Saturday, May 22, 2010

Class-Action Suit against Google Has Gaping Hole

Class-Action Suit against Google Has Gaping Hole

The class-action suit by two Northwest US residents relies on assertion of privacy of publicly broadcast information: This isn't going to fly. The suit states, "As data streams flow across the wireless network, the sniffer secretly captures each packet (or discreet package) of information, then decrypts / decodes and analyzes its content according to the appropriate specifications."

First, it's not secret. You're broadcasting data in an unlicensed band. You have no reasonable expectation of privacy over openly broadcast data.

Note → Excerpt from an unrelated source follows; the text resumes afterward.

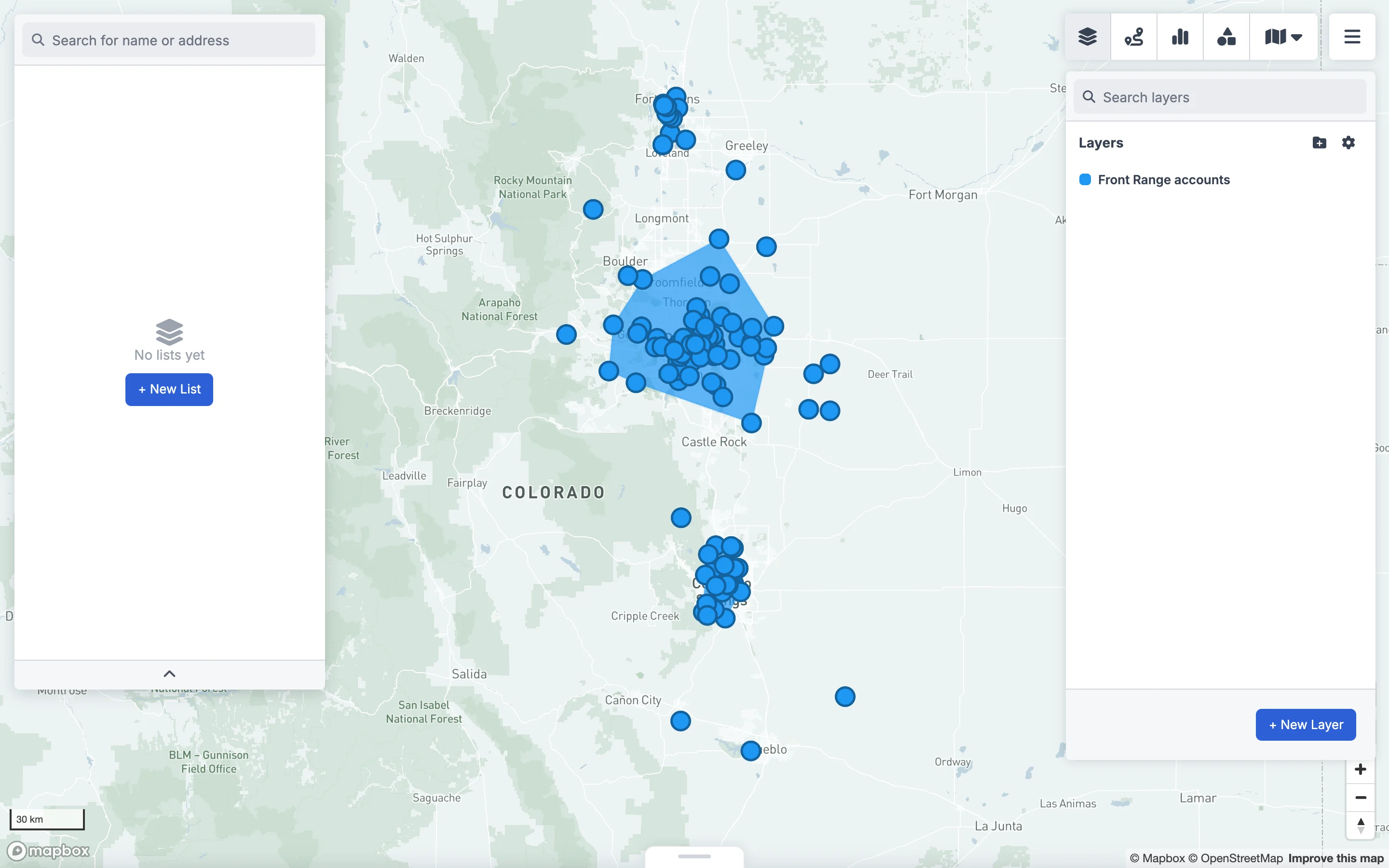Open the map style dropdown
1389x868 pixels.
1283,37
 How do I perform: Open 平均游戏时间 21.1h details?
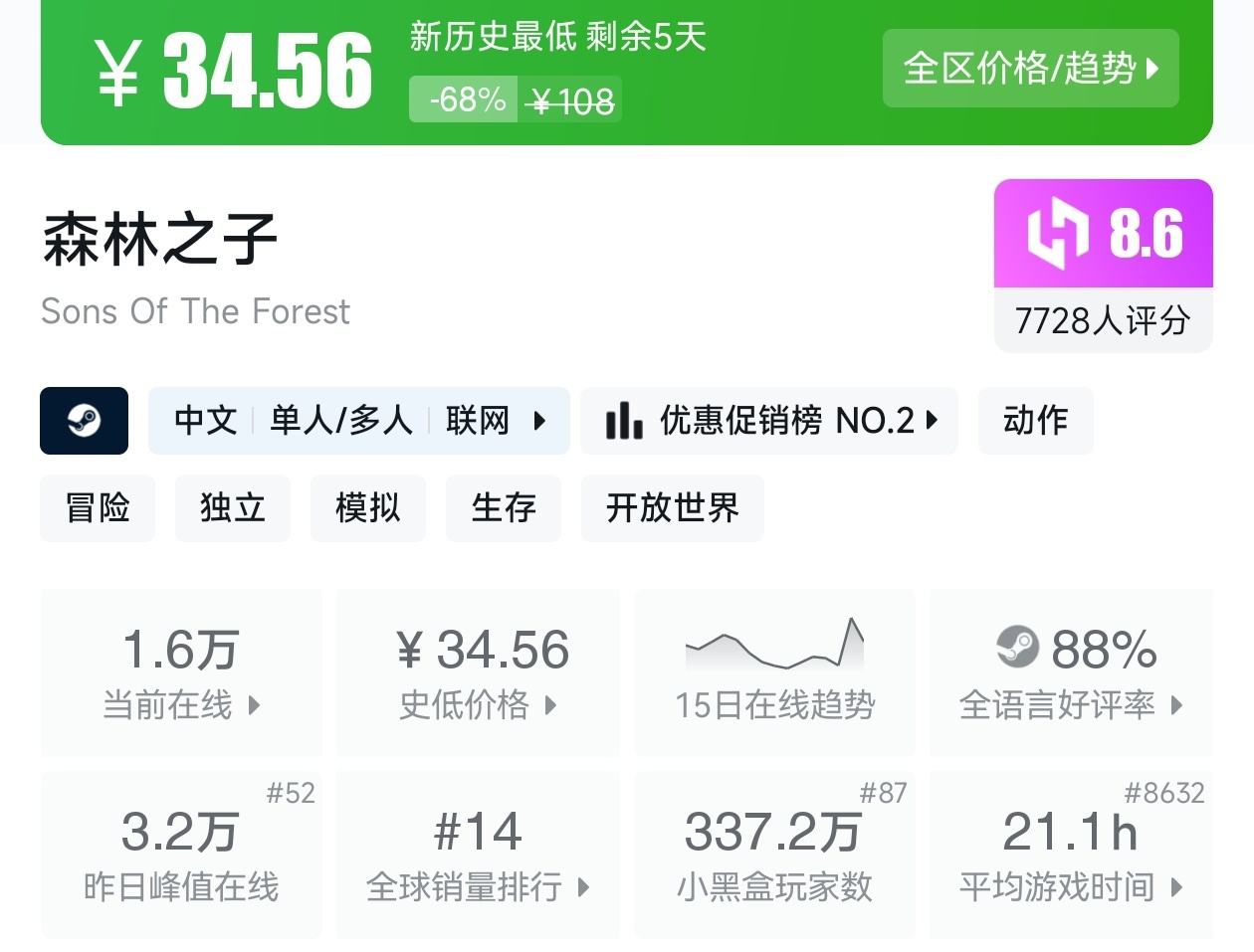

Perhaps secret means unknown to the transmitter; in which case, the transmitter shouldn't be using an unencrypted broadcast network standards.

Second, and related to the first, Google says (and governments will now confirm) that it was sniffing only open networks, which means it only received data that wasn't locked behind a form of Wi-Fi encryption.

I suspect the attorneys are using this language to make it sounds as though normal decoding of data from an open network is breaking the packets, when, in fact, simple operation of a Wi-Fi adapter allows this data to be received.

The suit also states, "To view data secretly captured by a wireless sniffer in readable or viewable form, after being captured and stored on digital media, it must then be decoded using crypto-analysis or similar programming or technology. Because the data "as captured" by the wireless sniffer is typically not readable by the public absent sophisticated decoding or processing, it is reasonably considered and understood to be private, protected information by users and operators of home- based WiFi systems."

This is patently inaccurate.

Then we come to this. One of the plaintiffs apparently is engaged in risky data behavior:

"In connection with her work and home life, [Vicki] Van Valin transmits and receives a substantial amount of data from and to her computer over her wireless internet connection ("wireless data"). A significant amount of the wireless data is also subject to her employer's non-disclosure and security regulations."

In which case, Van Valin was probably in violation of the terms of her employment and data handling if she had an unsecured, "open" Wi-Fi network. It is more likely, and would be found in discovery if the case goes to court, that Van Valin was either engaged in activity unlikely to be protected by an expectation of privacy, or, in fact, was using a VPN or other methods of encryption required by her employer, thus rendering the captured "open" packets unreadable by Google.

I'm sure there are 1,000 Wi-Fi experts that Google could call upon for this case for testimony to explain the clear difference.

Since 2006, most routers have included software that explains the risks of unsecured networks and makes it easy to secure networks. Further, the FCC's Part 15 rules don't impose any expectations of privacy, and various state laws about network sniffing typically require some effort being made to break into a network in order to claim a violation.

This is an opportunistic lawsuit that I suspect will not reach class-action status, nor will Google settle to dispose of.